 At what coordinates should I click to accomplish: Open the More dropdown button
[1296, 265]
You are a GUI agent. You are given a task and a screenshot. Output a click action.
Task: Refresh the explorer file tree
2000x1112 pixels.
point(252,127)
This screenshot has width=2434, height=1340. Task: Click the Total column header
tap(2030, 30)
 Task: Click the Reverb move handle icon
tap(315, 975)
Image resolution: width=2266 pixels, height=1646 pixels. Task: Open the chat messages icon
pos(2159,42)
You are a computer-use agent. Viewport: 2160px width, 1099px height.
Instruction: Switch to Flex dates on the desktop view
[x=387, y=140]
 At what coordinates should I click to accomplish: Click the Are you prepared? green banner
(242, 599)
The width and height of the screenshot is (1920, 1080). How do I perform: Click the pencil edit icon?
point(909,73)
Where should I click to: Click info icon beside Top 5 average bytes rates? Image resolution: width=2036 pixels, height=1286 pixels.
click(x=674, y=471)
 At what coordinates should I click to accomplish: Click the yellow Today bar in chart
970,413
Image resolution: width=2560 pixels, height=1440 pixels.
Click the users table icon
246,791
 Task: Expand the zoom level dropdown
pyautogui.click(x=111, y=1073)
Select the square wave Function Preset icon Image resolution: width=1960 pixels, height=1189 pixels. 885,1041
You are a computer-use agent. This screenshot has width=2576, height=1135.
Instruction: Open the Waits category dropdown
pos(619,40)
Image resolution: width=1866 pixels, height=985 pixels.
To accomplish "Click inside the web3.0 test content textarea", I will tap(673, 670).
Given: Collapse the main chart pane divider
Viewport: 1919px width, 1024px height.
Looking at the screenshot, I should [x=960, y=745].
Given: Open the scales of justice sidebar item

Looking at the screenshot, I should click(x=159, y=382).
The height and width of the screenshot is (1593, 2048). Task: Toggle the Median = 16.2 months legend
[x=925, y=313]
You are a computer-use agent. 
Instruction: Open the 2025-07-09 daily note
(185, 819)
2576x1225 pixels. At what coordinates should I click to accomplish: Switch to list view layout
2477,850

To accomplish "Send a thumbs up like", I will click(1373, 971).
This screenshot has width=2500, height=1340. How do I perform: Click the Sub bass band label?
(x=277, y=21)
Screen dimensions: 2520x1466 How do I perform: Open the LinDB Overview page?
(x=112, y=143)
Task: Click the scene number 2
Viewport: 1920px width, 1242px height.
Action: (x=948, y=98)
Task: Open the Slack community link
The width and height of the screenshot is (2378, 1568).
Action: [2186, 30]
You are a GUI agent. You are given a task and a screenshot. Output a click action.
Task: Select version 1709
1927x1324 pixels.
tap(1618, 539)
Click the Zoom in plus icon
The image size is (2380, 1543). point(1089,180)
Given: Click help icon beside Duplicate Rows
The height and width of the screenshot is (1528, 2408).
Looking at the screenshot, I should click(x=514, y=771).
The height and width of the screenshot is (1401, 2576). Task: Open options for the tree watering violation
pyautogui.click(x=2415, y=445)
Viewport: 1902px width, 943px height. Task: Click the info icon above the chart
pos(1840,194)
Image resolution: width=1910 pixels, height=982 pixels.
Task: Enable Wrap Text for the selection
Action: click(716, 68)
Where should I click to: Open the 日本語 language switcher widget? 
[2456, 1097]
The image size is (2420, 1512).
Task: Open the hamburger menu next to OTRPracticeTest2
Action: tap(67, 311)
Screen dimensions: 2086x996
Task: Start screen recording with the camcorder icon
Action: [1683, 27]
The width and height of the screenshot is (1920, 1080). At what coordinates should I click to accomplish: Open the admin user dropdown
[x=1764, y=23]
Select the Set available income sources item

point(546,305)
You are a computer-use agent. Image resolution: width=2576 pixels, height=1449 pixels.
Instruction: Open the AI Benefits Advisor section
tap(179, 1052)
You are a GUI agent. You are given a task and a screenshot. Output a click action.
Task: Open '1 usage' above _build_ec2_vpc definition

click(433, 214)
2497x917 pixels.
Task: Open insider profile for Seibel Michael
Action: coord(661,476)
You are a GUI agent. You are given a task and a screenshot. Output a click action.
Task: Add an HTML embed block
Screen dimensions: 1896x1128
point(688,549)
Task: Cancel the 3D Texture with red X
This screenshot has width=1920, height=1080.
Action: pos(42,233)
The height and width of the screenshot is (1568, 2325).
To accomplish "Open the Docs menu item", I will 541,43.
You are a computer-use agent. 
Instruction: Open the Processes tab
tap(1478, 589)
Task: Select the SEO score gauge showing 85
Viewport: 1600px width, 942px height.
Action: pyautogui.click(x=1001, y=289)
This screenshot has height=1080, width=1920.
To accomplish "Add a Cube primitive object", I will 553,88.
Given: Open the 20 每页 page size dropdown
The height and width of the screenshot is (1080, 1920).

§ **Task statement**: Look through the entries and return each line that has the word "computer" in it.

§ **Answer for the task**:
You are a computer-use agent. Viewport: 2160px width, 1099px height.
You are a computer-use agent. This screenshot has width=2576, height=1135.
You are a computer-use agent. 
You are a computer-use agent. Image resolution: width=2576 pixels, height=1449 pixels.
You are a computer-use agent. 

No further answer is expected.